What to produce: Render the data as a Markdown table with the columns "Row" and "Line", beginning at the line that contains "This screenshot has height=800, width=1381." and continuing through the end of the data, skipping blank lines. Leave the pictures out.

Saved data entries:

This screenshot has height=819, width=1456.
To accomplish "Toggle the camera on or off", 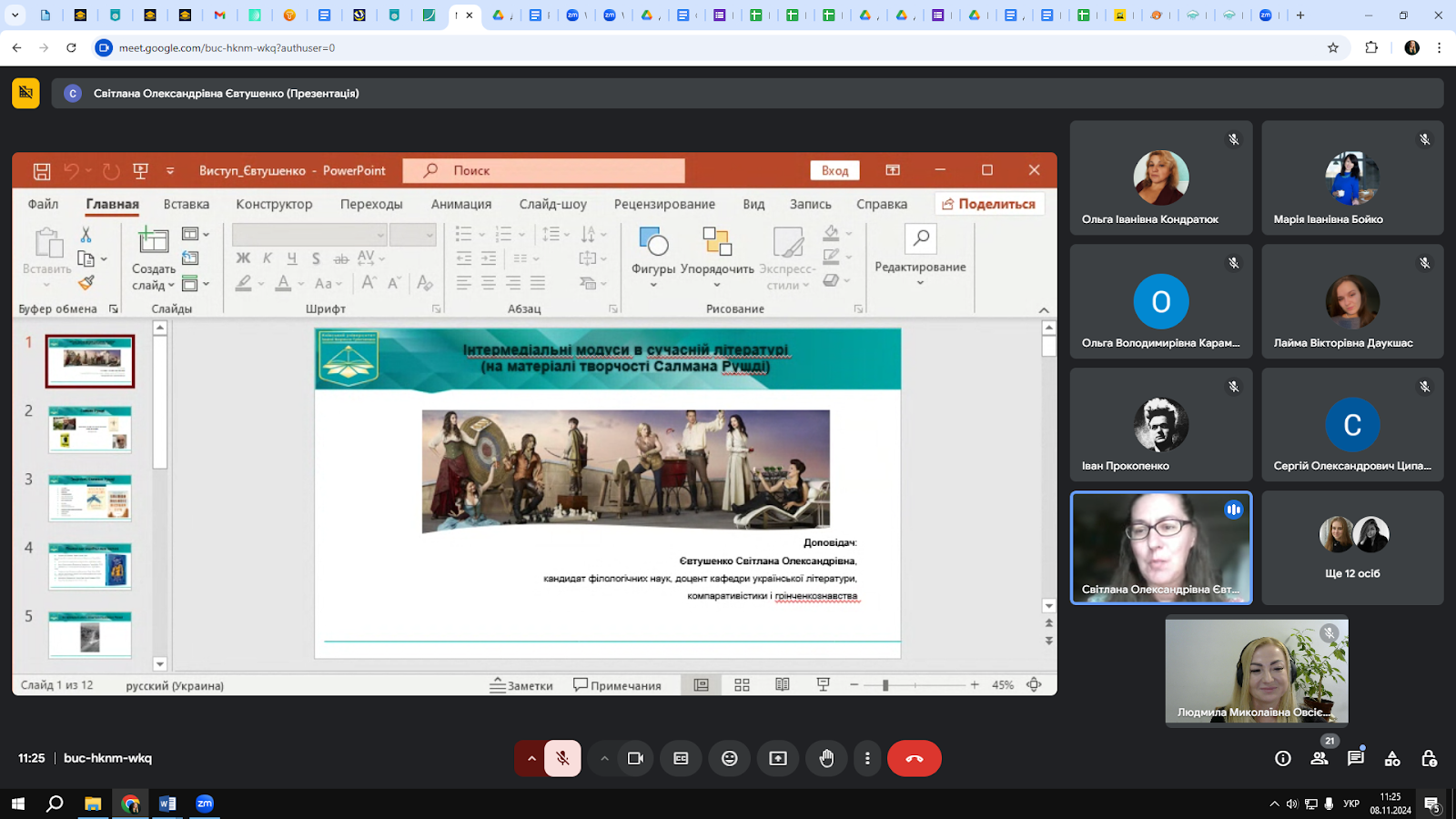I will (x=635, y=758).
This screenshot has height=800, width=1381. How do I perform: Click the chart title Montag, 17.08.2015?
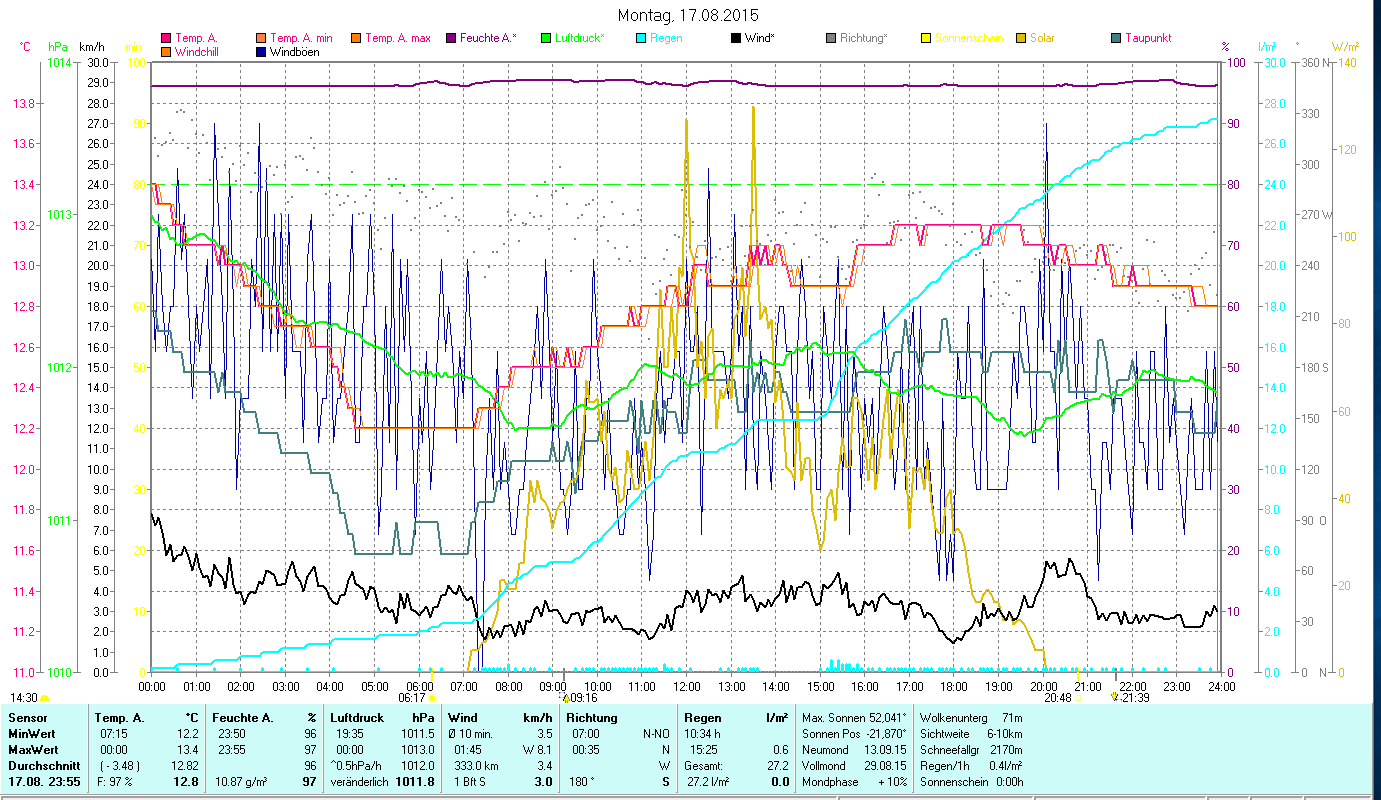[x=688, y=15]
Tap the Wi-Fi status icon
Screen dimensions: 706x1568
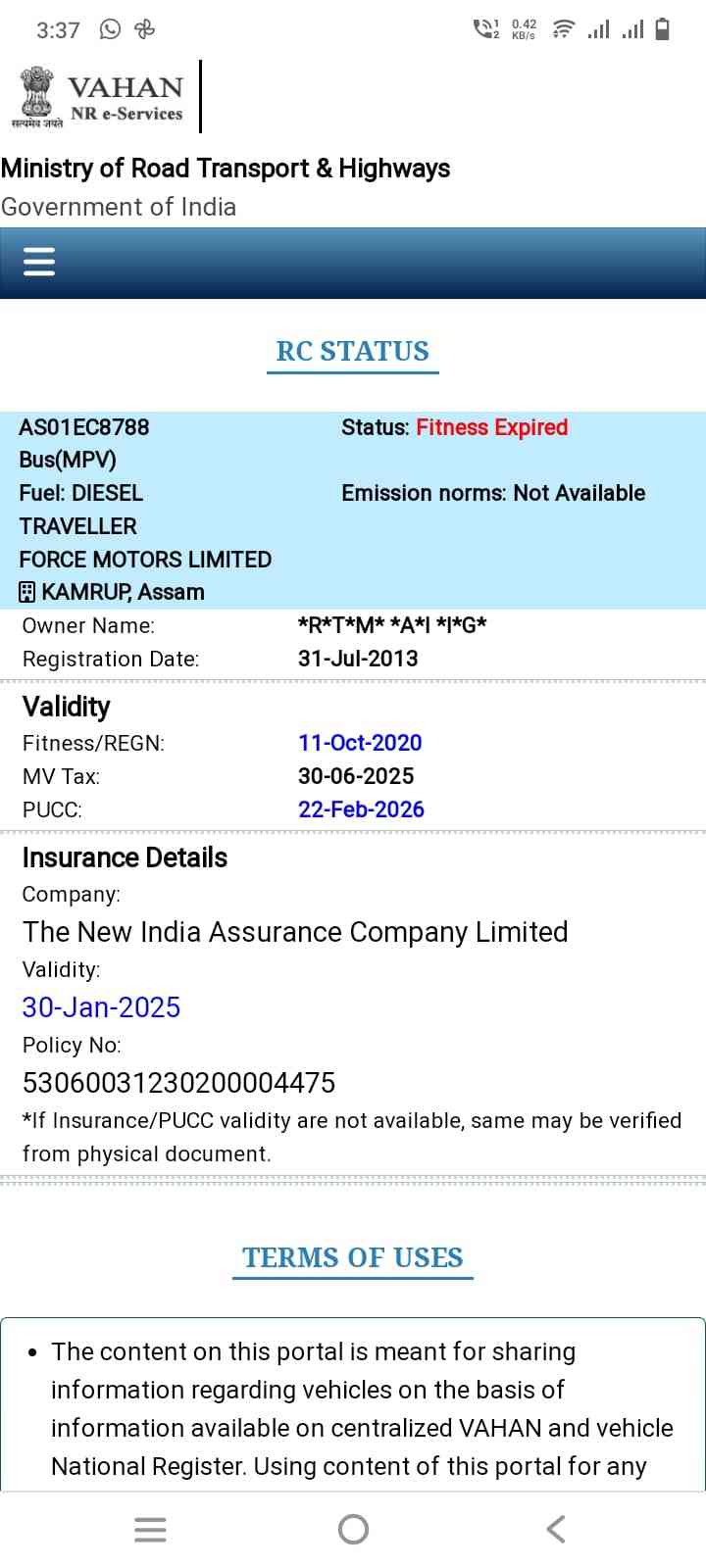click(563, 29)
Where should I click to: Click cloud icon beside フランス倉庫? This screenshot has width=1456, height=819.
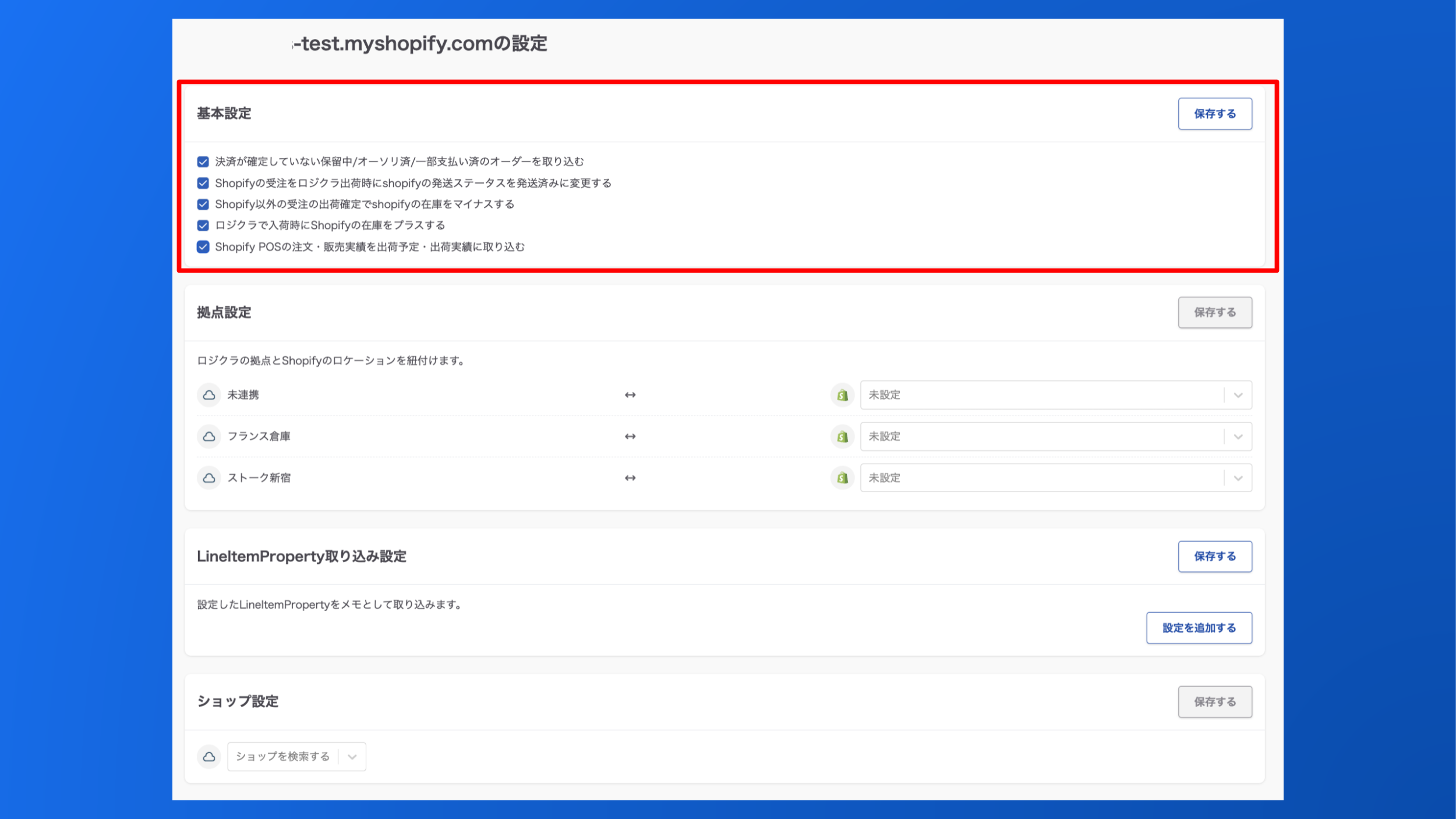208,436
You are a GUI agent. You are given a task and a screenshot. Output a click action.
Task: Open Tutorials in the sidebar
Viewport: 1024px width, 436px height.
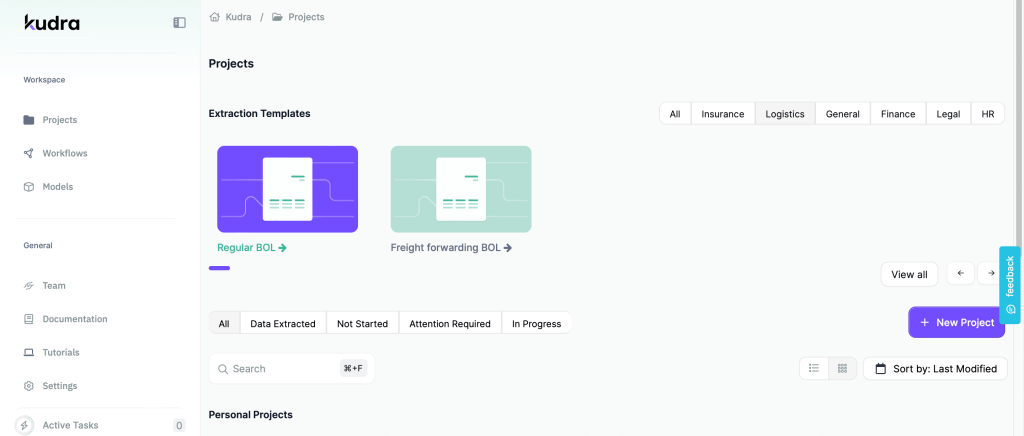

Solution for this exercise:
| Row | Line |
|---|---|
| 1 | This screenshot has height=800, width=1381. How do I perform: Click the chart title Montag, 17.08.2015? |
| 2 | [x=688, y=15] |
| 3 | Tap the Wi-Fi status icon |
| 4 | Screen dimensions: 706x1568 |
| 5 | click(563, 29) |
| 6 | Where should I click to: Click cloud icon beside フランス倉庫? This screenshot has width=1456, height=819. |
| 7 | 208,436 |
| 8 | You are a GUI agent. You are given a task and a screenshot. Output a click action. |
| 9 | Task: Open Tutorials in the sidebar |
| 10 | Viewport: 1024px width, 436px height. |